Task to carry out.
An exact transcription of all the records, free of pictures, is the expected answer.

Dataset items
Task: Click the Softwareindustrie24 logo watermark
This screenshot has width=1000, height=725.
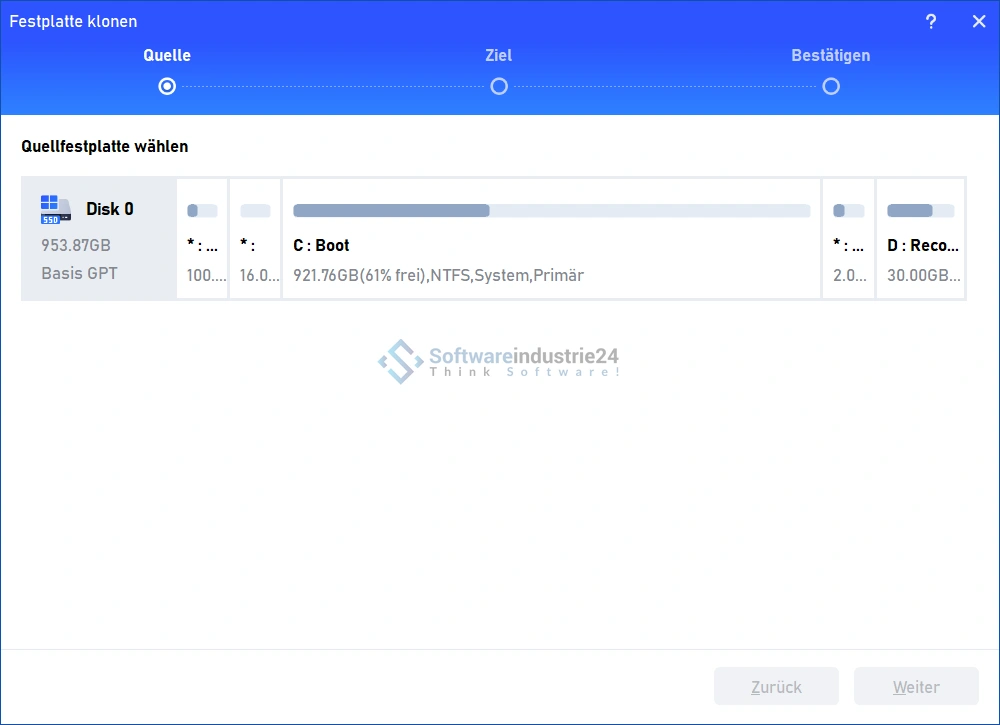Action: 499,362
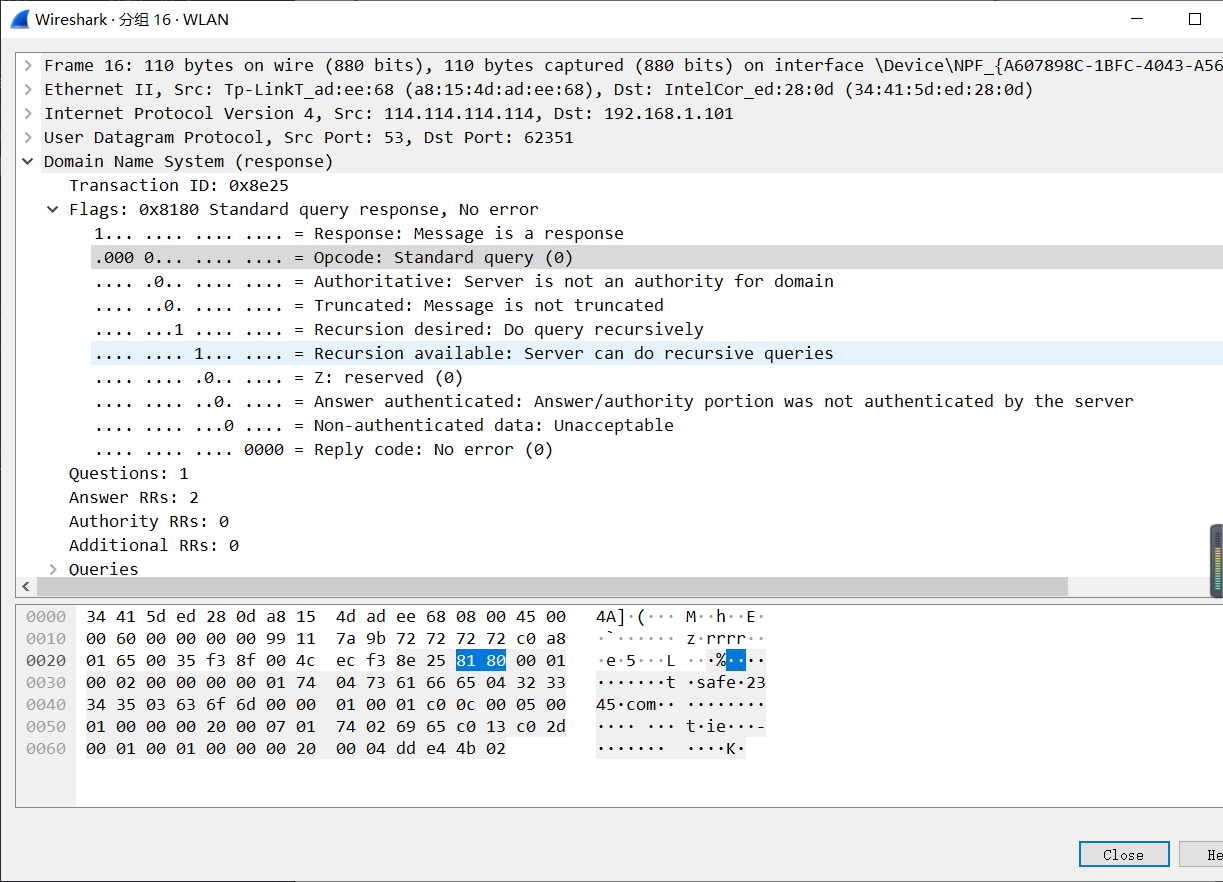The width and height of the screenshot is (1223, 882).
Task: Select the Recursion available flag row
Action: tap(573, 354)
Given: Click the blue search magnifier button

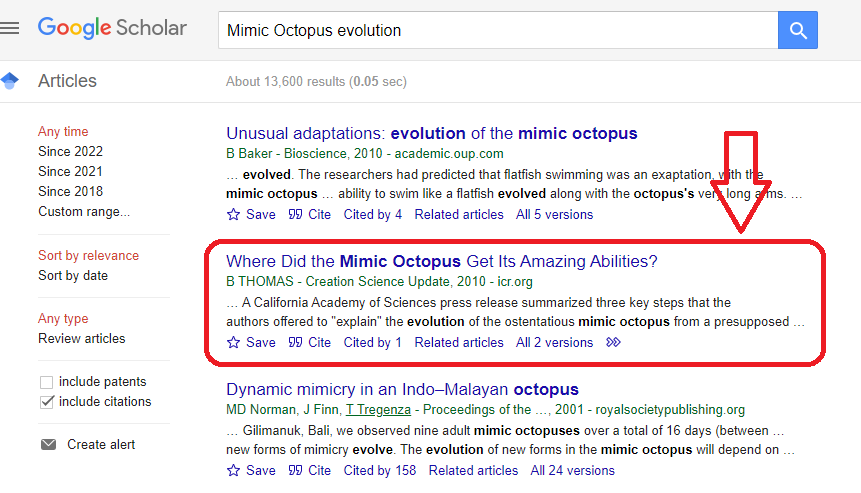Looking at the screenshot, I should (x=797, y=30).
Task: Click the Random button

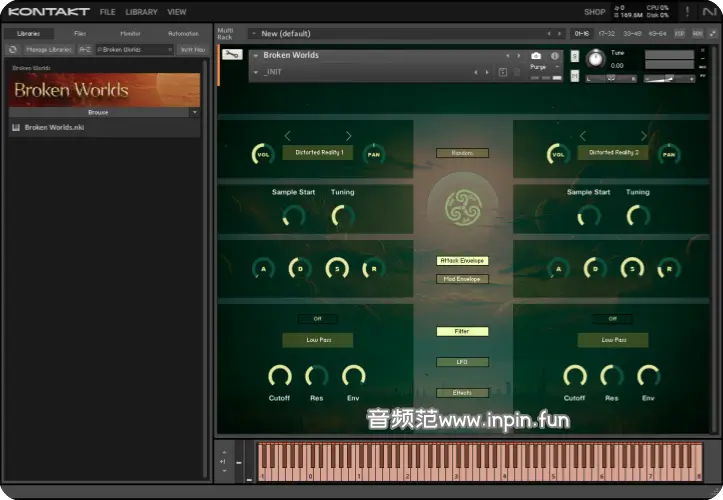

Written reply.
Task: Click the Softwareindustrie24 logo watermark
This screenshot has width=1000, height=725.
Action: 499,362
The width and height of the screenshot is (1223, 882).
Task: Select the Recursion available flag row
Action: tap(573, 354)
Given: Click the blue search magnifier button

Looking at the screenshot, I should (x=797, y=30).
Task: Click the Random button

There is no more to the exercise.